If you decide to apply for a specific inventory financing product, be aware that you may have to get the inventory audited as part of the due diligence process. This is because the inventory will secure the loan, so the lender will want a complete look at the inventory you’re planning on purchasing and your business’s finances. Lenders may look at your past sales volume, inventory turnover rate, loss or damage rate of inventory and your profit margins. If you use accounting or inventory software, you should be able to produce these records easily. Other types of specialty financing that you can use for purchasing inventory, such as purchase order financing or accounts receivable financing, may require similar documentation.
You can avoid some of the due diligence headaches if you opt for a standard loan or line of credit.
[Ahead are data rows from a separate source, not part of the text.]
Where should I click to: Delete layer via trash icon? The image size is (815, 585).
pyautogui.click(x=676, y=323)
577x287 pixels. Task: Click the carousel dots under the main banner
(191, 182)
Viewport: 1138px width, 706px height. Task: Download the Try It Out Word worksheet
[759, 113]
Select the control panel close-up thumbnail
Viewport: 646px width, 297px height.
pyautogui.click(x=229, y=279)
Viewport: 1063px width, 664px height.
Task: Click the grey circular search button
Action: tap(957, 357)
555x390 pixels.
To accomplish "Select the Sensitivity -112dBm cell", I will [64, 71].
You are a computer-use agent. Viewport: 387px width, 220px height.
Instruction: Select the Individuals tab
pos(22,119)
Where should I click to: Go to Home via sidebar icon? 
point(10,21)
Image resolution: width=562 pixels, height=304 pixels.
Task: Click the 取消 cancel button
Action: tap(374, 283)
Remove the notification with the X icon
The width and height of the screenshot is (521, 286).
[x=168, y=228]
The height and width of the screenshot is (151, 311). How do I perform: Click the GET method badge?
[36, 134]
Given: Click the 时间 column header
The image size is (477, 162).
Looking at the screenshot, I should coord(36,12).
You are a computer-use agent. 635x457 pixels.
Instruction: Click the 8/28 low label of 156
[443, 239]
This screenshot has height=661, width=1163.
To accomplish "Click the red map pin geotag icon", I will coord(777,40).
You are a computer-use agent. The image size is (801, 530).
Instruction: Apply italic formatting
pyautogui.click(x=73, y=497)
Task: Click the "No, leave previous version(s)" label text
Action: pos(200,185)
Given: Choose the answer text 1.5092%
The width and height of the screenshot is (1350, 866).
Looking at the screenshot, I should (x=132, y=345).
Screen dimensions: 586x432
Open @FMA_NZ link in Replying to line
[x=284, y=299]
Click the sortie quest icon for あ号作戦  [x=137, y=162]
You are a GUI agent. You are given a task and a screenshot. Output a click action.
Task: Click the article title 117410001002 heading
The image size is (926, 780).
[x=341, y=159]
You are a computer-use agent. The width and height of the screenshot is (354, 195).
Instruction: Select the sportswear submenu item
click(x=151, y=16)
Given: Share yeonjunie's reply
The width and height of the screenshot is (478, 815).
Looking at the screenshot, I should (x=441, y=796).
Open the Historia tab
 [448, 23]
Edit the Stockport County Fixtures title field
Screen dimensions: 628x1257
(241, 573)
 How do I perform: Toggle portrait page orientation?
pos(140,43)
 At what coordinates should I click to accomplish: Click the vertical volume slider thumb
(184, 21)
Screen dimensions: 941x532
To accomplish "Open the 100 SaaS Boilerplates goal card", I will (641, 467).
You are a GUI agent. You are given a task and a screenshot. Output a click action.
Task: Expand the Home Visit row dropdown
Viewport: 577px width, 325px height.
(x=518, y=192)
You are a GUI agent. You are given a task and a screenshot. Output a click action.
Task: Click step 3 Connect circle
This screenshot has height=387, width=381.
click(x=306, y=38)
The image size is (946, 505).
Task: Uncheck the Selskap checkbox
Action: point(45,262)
While banks and online lenders will require financial documentation for your business, it normally won’t include a full survey of your inventory. Whether you apply at a bank or online lender will depend on your situation. Online lenders, in general, have higher interest rates than banks, but generally have looser eligibility requirements and faster funding times. On the other hand, you can typically score a lower interest rate and apply for more money at a bank.